Meluruskan Pemahaman Tentang PAK dan PWG

Dr. Andar Ismail, Th.M [1]

I. Pendahuluan
Sejak tahun 50-an gereja-gereja di Indonesia mengenal dua istilah baru, yaitu PAK (Pendidikan Agama Kristen) dan PWG (Pembinaan Warga Gereja). Itu belum berarti bahwa pengertian di balik kedua istilah itu telah dipahami secara benar. Orang cenderung mengasosiasikan PAK dengan Sekolah Minggu, anak kecil atau pelajaran agama di sekolah. Pengertian PWG pun dipahami secara keliru. Orang mengerti bahwa PWG adalah kursus untuk menjadi “pendeta mini” yang pandai memimpin renungan.

Untuk memahami PAK dan PWG serta memahami perbedaan dan persamaannya, baiklah kita menelusuri jejak asal usul PAK dan PWG. Untuk maksud ini kita dapat menoleh ke belakang ke zaman Reformasi abad 16, atau lebih jauh ke zaman Gereja Purba abad 1, atau lebih jauh ke zaman lahirnya sinagoge pada abad 5 SM atau ke zaan lahirnya filsafat pendidikan oleh Sokrates pada abad 4 SM. Tetapi dalam tulisan ini penelusuran jejak akan dimulai dari dekat yaitu dari awal abad 20.

II. Catatan Singkat Perkembangan PAK Abad 20
PAK sebagaimana yang kita kenal sekarang ini mulai mendapat bentuk sistematikanya pada konvensi th. 1903 di Chicago yang melahirkan Religious Education Assocaioation. Duapuluh tahun kemudian menyusullah pembentukan International Council of Religious Education[2].
Sebenarnya pemikiran tentang prinsip-prinsip teori PAK sudah dirintis beberapa puluh tahun sebelumnya oleh Horace Bushnell (1802-1876), pendeta di Hartford yang adalah lulusan Yale.

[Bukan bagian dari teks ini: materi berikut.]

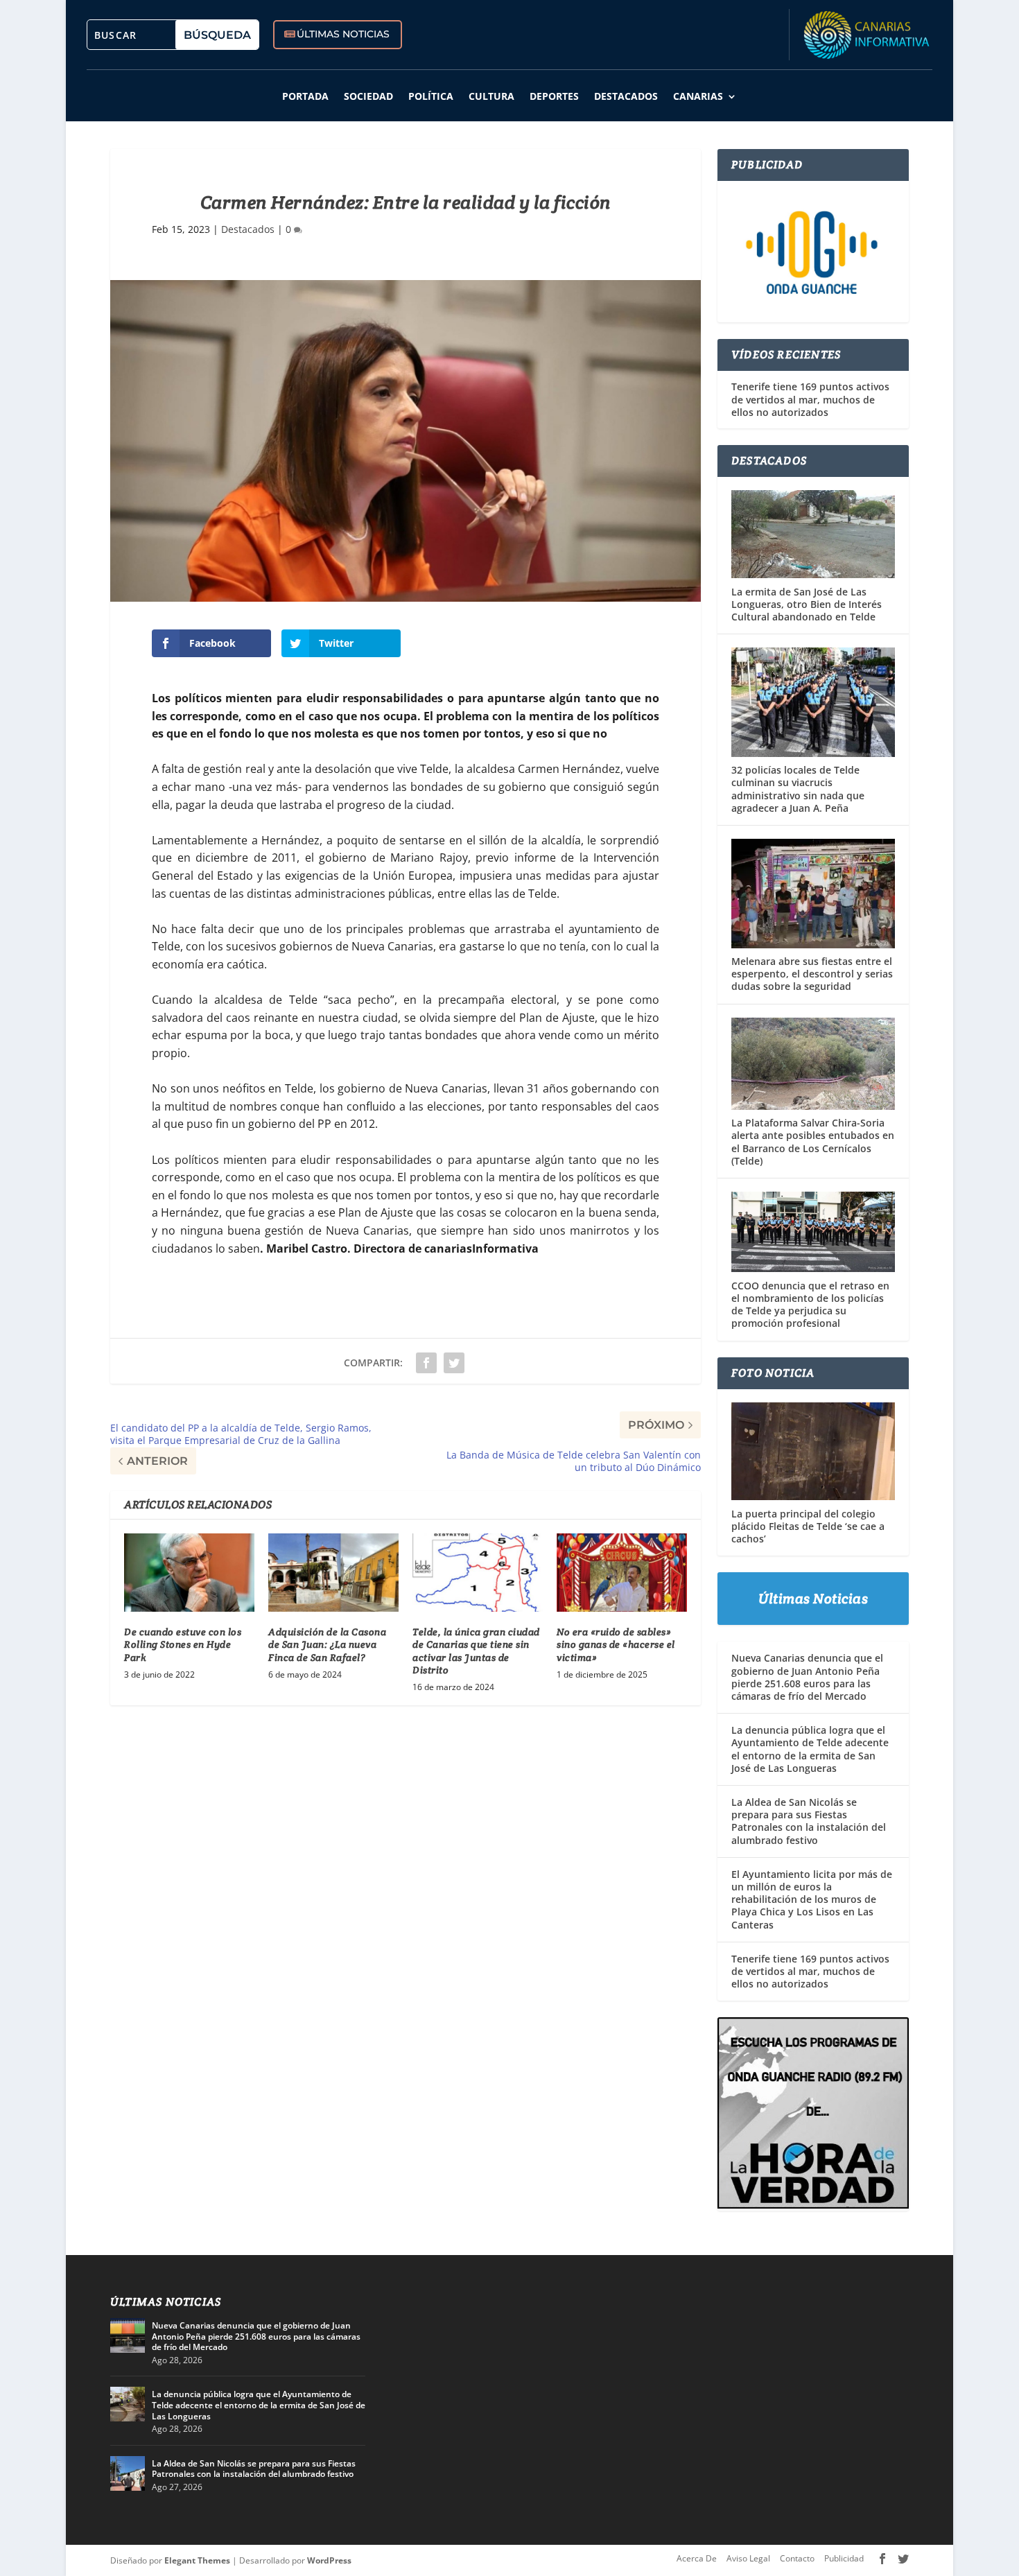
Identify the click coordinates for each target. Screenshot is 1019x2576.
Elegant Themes (197, 2560)
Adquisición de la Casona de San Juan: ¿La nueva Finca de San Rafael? (327, 1644)
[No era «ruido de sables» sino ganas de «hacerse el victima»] (622, 1572)
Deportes (554, 96)
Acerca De (697, 2558)
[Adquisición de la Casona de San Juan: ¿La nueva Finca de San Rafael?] (333, 1572)
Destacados (626, 96)
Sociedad (368, 96)
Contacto (797, 2558)
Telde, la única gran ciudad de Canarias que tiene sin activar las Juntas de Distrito (476, 1651)
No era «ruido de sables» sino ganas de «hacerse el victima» (616, 1644)
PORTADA (305, 96)
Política (430, 96)
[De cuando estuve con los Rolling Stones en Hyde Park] (189, 1572)
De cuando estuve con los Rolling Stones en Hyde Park (182, 1644)
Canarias (698, 96)
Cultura (491, 96)
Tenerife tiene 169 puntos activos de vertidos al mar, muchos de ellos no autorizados (810, 399)
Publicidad (844, 2558)
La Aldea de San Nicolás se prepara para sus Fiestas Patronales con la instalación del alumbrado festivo (808, 1821)
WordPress (329, 2560)
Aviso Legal (748, 2558)
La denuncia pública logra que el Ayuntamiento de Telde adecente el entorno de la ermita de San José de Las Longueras (810, 1749)
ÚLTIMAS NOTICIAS (343, 34)
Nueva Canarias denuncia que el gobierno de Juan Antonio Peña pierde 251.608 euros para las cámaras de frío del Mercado (807, 1677)
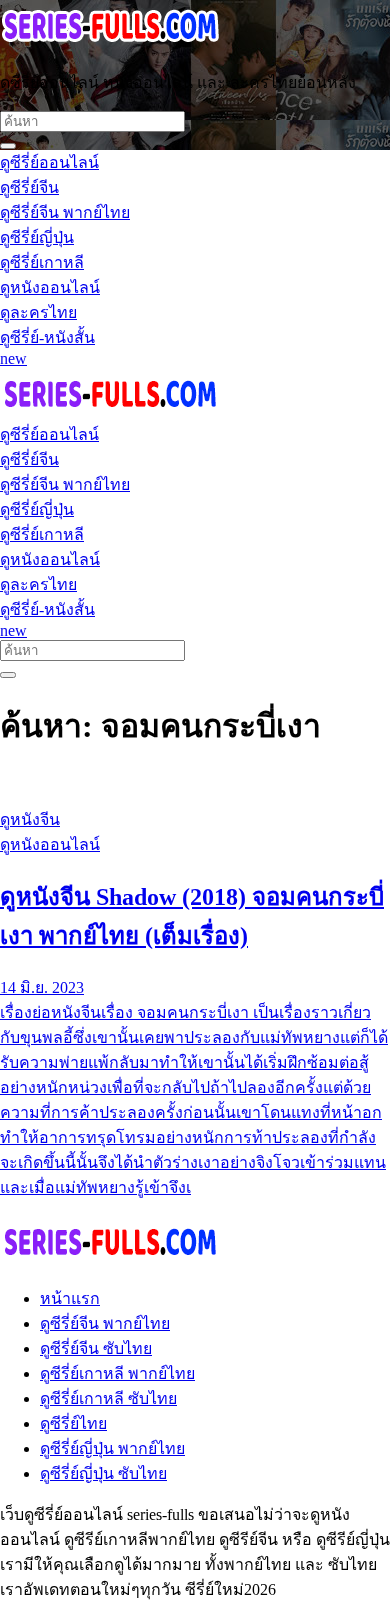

Pemikiran Bushnell timbul sebagai reaksi terhadap theologia yang sedang dominan di gereja-gereja Puritan di negara-negara bagian New England pada zaman itu yakni theologia yang sangat menekankan transendensi Allah di satu pihak dan antropologi theologis yang pesimis di lain pihak. Mereka membesar-besarkan kekuasaan Allah dan serentak mengecil-ngecilkan potensi manusia. Manusia digambarkan sebagai mahluk yang betul-betul celaka dan tidak mempunyai daya apa-apa kecuali menjadi penerima anugerah Allah yang pasif. Theologia seperti ini sejalan dengan metode yang transmissive seperti kebangunan rohani. Akibatnya pada zaman itu kebangunan rohani menjadi mode di New England. Baik anak kecil maupun orang dewasa ditakut-takuti dengan hukuman Tuhan lalu didesak untuk lahir kembali dan bertobat.[3]


Bushnell menentang pemahaman Injil yang sempit seperti itu, lalu ia mengemukakan sejumlah tesis dalam bukunya Christian Nurture. Ia berkata:

What is the true idea of Christian Education? That the child is to grow up a Christian, and never know himself as being otherwise. In other words, the aim, effort, and expectation should be, not as is commonly assumed, that the child is to grow up in sin to be converted after he comes to a mature age; but that he is to open on the world as one that is spiritually renewed, not remebering the time when he went through a technical experience but seeming rather to have loved what is good from his earliest years.[4]

Tesis lainnya berbunyi: “This is the very idea of Christian Education, that it begin with nurture or cultivation”.[5] Untuk zaman sekarang tesis seperti itu tidak mempunyai keistimewaan. Namun untuk akhir abad yl. Di mana belum dikenal Psikologi Perkembangan, Didaktik serta Metodik yang modern, maka tesis seperti itu adalah suatu terobosan baru.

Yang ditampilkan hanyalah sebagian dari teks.